§ Exercise prompt
Please repeat the abstract below on contamination around New Orleans after hurricanes Katrina and Rita, word for word and in full.

━━━ Selected text ━━━

Chemical and microbiological indicators of environmental impacts around New Orleans due to hurricanes Katrina and Rita

DSTR 23

Herbert L Fredrickson, fredrih@wes.army.mil1, John S. Furey2, Mark Dortch1, Mansour Zakikhani1, Chris Foote2, Kim Sung-Chan2, and Margaret Richmond, richmom@wes.army.mil3. (1) Environmental Laboratory, U.S. Army Engineer Research and Development Center, 3909 Halls Ferry Rd, Vicksburg, MS 39180-6199, (2) Environmental Laboratory, USAE Waterways Experiment Station, 3909 Halls Ferry Rd., Vicksburg, MS 39180, (3) Environmental Laboratory, SpekPro, 3909 Halls Ferry Rd, Vicksburg, MS 39180
The flooding of the City of New Orleans resulted in the entrainment of chemical and infectious contaminants that either sedimented within the levees or was pumped from the city along with the floodwater. We used benzo[a]pyrene (BaP) as a tracer for total petroleum hydrocarbon (TPH) pollution, and fecal coliform counts and fecal sterol levels as markers for fecal contamination to assess the exposure of adjoining ecosystems, Lake Pontchartrain and Violet Marsh, to these two classes of major contaminants. COE environmental models predicted and Lake Pontchartrain Basin Foundation data showed the elevated fecal coliform counts were confined to the shore adjacent to pump outfalls. Measured (March 2006) levels of fecal coliforms were mostly below levels of concern in Violet Marsh. However, both BaP and fecal sterol analysis revealed a chronic input of fecal and TPH into this confined system and that the levels of these contaminant indicators were higher in the most recently deposited sediments. Assessment of environmental expose was method dependent.

━━━ Record set ━━━

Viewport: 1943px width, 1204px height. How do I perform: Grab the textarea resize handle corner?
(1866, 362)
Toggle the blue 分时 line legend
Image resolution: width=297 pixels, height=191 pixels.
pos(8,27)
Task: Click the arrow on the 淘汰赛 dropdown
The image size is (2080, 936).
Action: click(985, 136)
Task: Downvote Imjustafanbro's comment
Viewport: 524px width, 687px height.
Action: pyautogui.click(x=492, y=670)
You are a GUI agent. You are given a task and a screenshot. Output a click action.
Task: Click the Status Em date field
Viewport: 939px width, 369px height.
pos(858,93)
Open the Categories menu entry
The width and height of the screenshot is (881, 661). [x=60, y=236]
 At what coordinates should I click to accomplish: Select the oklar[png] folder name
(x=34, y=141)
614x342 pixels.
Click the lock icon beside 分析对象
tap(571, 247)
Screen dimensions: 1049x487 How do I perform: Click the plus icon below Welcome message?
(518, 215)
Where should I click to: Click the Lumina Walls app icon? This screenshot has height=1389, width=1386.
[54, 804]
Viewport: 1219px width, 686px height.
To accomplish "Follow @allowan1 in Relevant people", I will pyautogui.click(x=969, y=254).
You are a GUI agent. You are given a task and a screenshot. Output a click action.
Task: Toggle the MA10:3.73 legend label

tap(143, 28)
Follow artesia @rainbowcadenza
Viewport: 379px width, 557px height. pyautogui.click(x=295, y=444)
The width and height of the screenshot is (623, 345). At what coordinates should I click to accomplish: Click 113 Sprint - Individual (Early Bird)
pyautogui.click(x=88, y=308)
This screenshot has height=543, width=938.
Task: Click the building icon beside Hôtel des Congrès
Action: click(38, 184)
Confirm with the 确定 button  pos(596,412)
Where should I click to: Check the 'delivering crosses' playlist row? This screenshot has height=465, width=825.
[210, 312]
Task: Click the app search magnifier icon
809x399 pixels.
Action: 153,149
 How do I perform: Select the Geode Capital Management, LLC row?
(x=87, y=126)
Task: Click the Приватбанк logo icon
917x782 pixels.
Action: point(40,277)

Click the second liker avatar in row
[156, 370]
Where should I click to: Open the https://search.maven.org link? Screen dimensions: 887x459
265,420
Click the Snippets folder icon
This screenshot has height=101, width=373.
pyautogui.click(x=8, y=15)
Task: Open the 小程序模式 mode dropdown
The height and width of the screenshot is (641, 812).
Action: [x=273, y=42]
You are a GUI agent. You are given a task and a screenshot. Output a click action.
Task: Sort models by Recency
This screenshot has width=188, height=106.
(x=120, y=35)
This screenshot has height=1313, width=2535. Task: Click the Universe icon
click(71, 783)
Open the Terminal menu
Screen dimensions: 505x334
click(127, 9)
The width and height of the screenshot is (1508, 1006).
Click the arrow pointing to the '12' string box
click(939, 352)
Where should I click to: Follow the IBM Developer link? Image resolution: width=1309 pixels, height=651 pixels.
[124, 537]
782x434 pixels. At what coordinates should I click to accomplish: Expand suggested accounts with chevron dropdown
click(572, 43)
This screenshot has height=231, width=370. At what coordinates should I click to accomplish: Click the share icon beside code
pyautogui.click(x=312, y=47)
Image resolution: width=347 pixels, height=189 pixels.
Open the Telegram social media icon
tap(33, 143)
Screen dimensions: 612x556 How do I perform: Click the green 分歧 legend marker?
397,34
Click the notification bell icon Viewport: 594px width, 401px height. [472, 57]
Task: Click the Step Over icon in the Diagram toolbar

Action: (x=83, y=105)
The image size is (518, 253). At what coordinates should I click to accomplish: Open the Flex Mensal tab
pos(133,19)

━━━

§ Solution below
Chemical and microbiological indicators of environmental impacts around New Orleans due to hurricanes Katrina and Rita

DSTR 23

Herbert L Fredrickson, fredrih@wes.army.mil1, John S. Furey2, Mark Dortch1, Mansour Zakikhani1, Chris Foote2, Kim Sung-Chan2, and Margaret Richmond, richmom@wes.army.mil3. (1) Environmental Laboratory, U.S. Army Engineer Research and Development Center, 3909 Halls Ferry Rd, Vicksburg, MS 39180-6199, (2) Environmental Laboratory, USAE Waterways Experiment Station, 3909 Halls Ferry Rd., Vicksburg, MS 39180, (3) Environmental Laboratory, SpekPro, 3909 Halls Ferry Rd, Vicksburg, MS 39180
The flooding of the City of New Orleans resulted in the entrainment of chemical and infectious contaminants that either sedimented within the levees or was pumped from the city along with the floodwater. We used benzo[a]pyrene (BaP) as a tracer for total petroleum hydrocarbon (TPH) pollution, and fecal coliform counts and fecal sterol levels as markers for fecal contamination to assess the exposure of adjoining ecosystems, Lake Pontchartrain and Violet Marsh, to these two classes of major contaminants. COE environmental models predicted and Lake Pontchartrain Basin Foundation data showed the elevated fecal coliform counts were confined to the shore adjacent to pump outfalls. Measured (March 2006) levels of fecal coliforms were mostly below levels of concern in Violet Marsh. However, both BaP and fecal sterol analysis revealed a chronic input of fecal and TPH into this confined system and that the levels of these contaminant indicators were higher in the most recently deposited sediments. Assessment of environmental expose was method dependent.